On first impression our final text, Melihat Tanah Ayer or Surveying the Homeland, seems to view the world much as we do. It provides an analysis of the Malay community of British Malaya at the end of our period, on the eve of the Japanese Occupation. It possesses a language, style and perspective congenial to many present-day readers. This perspective – nationalist, left-wing, and highly political – promises a familiar vantage point, permitting us to discern the essential realities of colonial Malaya. In short, the text, on initial encounter, offers the opportunity of an appropriate closure to this study.

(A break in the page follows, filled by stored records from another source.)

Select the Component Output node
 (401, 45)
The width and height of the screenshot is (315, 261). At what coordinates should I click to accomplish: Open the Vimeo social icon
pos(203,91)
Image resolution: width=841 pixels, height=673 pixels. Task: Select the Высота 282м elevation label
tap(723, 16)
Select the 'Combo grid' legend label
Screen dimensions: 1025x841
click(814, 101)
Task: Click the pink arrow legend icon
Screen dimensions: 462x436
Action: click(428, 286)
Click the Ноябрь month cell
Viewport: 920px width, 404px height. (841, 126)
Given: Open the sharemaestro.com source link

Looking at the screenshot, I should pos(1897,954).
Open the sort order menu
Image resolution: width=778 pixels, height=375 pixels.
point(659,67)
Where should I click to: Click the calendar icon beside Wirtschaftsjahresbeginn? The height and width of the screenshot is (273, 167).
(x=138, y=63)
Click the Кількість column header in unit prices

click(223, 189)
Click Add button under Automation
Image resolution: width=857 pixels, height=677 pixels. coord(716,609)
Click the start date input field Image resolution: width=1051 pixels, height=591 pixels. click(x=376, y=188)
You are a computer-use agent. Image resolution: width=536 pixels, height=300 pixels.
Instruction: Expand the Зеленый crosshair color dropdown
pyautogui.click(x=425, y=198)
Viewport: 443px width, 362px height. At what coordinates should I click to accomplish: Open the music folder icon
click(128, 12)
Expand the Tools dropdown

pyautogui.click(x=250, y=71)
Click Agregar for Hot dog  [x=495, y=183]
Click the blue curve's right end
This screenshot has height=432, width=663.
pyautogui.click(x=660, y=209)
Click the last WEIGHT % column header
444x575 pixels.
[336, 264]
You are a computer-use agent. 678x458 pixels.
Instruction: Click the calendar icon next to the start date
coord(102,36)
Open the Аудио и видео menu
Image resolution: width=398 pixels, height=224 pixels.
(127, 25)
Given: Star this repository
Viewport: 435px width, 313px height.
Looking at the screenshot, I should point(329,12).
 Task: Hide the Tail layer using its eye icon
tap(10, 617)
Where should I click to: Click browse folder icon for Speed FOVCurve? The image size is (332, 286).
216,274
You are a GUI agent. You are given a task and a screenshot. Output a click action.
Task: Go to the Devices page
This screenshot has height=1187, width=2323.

Despite this first reaction, however, on closer inspection the ideological imperatives of the text are less straightforward. Surveying the Homeland, like so many of the earlier texts, is constructed dialogically. Although participating in, and even promoting, the new political sphere, its ideological messages are only partly a product of Western influence. They emerge also from a perceived need to satisfy longstanding Malay preoccupations, one of which concerned the relation between the individual and society. To some extent this apparently unambiguous, liberal-socialist, document arises from a process of ideological concatenation reaching back to the confrontation between the kerajaan and Munshi Abdullah.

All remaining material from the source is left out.